Trascrivi tali e quali le righe dei record qui sotto, da quella che contiene "Point to callout" fino a quella che contiene "Screen dimensions: 1060x747 725,740", entrambe comprese.

Voci da una fonte di dati
§ §

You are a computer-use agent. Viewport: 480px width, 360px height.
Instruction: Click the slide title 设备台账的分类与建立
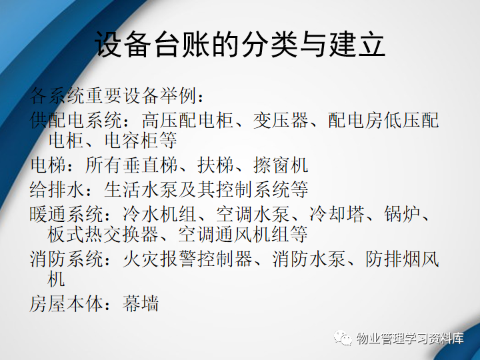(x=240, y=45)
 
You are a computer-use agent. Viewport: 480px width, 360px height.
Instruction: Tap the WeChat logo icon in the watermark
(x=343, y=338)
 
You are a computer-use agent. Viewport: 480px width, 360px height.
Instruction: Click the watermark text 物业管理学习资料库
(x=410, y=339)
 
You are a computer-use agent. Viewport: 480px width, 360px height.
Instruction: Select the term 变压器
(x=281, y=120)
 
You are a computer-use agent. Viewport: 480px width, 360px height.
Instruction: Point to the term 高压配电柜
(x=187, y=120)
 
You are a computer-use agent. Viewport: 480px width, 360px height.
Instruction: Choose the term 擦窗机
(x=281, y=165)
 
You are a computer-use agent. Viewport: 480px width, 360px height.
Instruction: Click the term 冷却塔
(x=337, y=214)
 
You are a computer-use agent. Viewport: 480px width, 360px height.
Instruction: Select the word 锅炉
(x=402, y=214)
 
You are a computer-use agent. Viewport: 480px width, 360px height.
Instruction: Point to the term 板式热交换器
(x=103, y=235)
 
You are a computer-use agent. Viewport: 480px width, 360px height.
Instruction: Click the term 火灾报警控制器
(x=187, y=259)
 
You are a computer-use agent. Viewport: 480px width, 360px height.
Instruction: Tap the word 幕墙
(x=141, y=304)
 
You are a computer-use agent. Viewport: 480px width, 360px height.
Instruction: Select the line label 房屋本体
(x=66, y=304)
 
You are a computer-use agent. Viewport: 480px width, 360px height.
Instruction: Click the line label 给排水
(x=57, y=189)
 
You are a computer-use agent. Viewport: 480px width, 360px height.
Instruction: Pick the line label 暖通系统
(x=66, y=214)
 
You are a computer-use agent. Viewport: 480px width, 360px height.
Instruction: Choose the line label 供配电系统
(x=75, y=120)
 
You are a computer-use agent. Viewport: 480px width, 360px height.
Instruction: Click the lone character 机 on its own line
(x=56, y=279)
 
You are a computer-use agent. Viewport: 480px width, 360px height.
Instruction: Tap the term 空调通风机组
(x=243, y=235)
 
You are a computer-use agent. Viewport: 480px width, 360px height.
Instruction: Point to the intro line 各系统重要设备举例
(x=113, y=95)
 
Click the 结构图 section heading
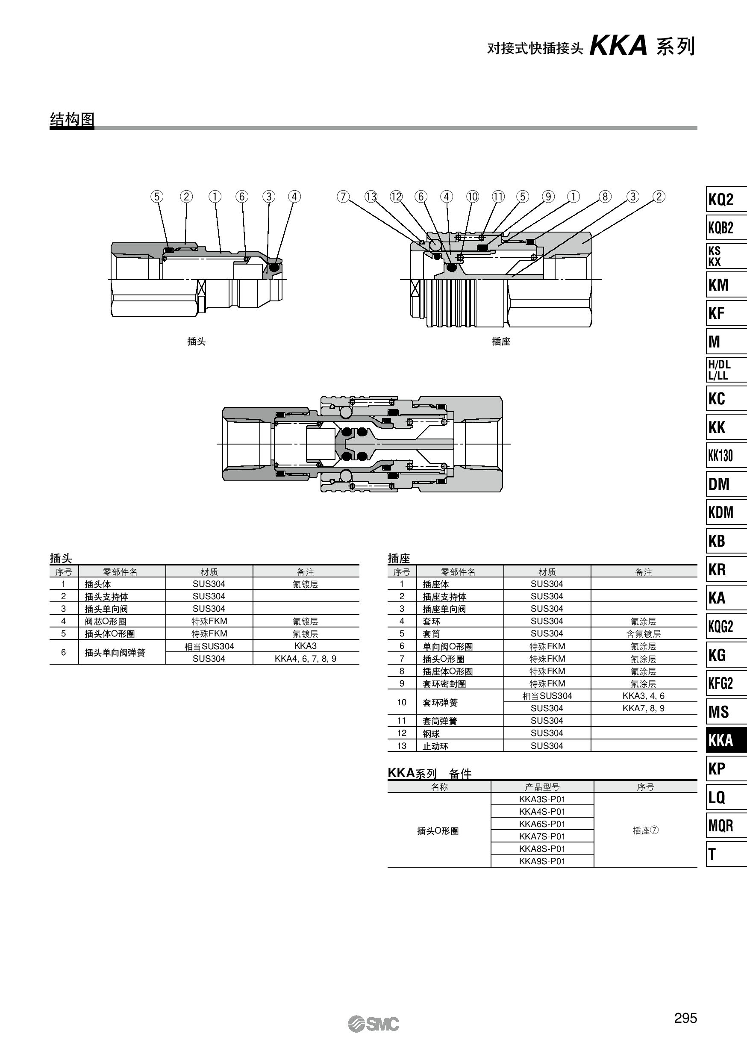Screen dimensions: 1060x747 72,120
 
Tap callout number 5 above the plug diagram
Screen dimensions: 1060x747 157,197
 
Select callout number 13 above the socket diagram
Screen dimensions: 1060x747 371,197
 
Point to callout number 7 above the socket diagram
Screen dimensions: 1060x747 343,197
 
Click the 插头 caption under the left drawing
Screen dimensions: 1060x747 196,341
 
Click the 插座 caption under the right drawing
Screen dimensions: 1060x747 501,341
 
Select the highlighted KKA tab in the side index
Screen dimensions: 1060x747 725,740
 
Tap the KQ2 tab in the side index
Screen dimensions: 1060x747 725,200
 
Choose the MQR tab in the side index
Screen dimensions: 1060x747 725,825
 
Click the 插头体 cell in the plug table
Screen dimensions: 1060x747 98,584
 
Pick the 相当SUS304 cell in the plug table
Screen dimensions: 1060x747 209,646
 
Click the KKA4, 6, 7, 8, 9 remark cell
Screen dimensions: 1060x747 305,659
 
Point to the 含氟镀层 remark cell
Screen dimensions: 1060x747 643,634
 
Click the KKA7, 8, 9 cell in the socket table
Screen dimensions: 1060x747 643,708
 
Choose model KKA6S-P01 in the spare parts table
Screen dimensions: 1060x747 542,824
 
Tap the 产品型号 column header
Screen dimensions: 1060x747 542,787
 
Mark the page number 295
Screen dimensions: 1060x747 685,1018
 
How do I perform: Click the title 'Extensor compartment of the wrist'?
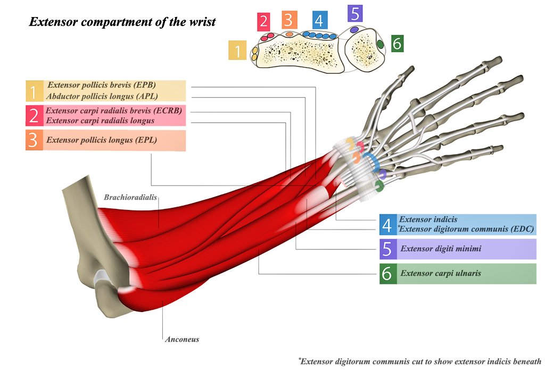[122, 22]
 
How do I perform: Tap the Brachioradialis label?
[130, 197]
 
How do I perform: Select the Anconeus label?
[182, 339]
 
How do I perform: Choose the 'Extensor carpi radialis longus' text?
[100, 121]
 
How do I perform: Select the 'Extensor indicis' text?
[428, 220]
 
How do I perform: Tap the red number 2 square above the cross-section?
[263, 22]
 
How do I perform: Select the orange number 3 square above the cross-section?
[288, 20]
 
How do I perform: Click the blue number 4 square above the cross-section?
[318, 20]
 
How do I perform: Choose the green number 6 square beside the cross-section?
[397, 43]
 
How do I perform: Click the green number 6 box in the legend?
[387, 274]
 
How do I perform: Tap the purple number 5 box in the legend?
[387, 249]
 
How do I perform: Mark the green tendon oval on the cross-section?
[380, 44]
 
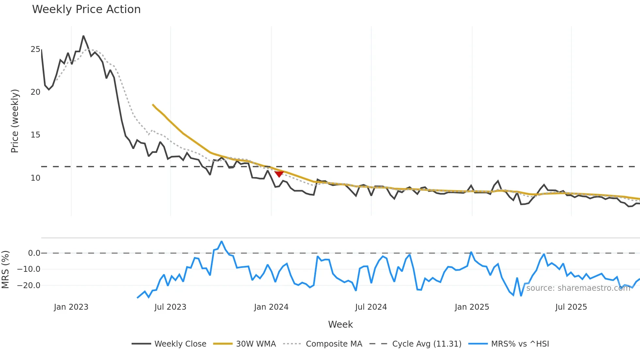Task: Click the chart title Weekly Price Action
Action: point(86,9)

§ §

→ **ECCO LA RISPOSTA**
Point to callout number 7 above the socket diagram
Screen dimensions: 1060x747 343,197
 
Click the 插头 caption under the left drawing
Screen dimensions: 1060x747 196,341
 
Click the 插座 caption under the right drawing
Screen dimensions: 1060x747 501,341
 
Select the highlighted KKA tab in the side index
Screen dimensions: 1060x747 725,740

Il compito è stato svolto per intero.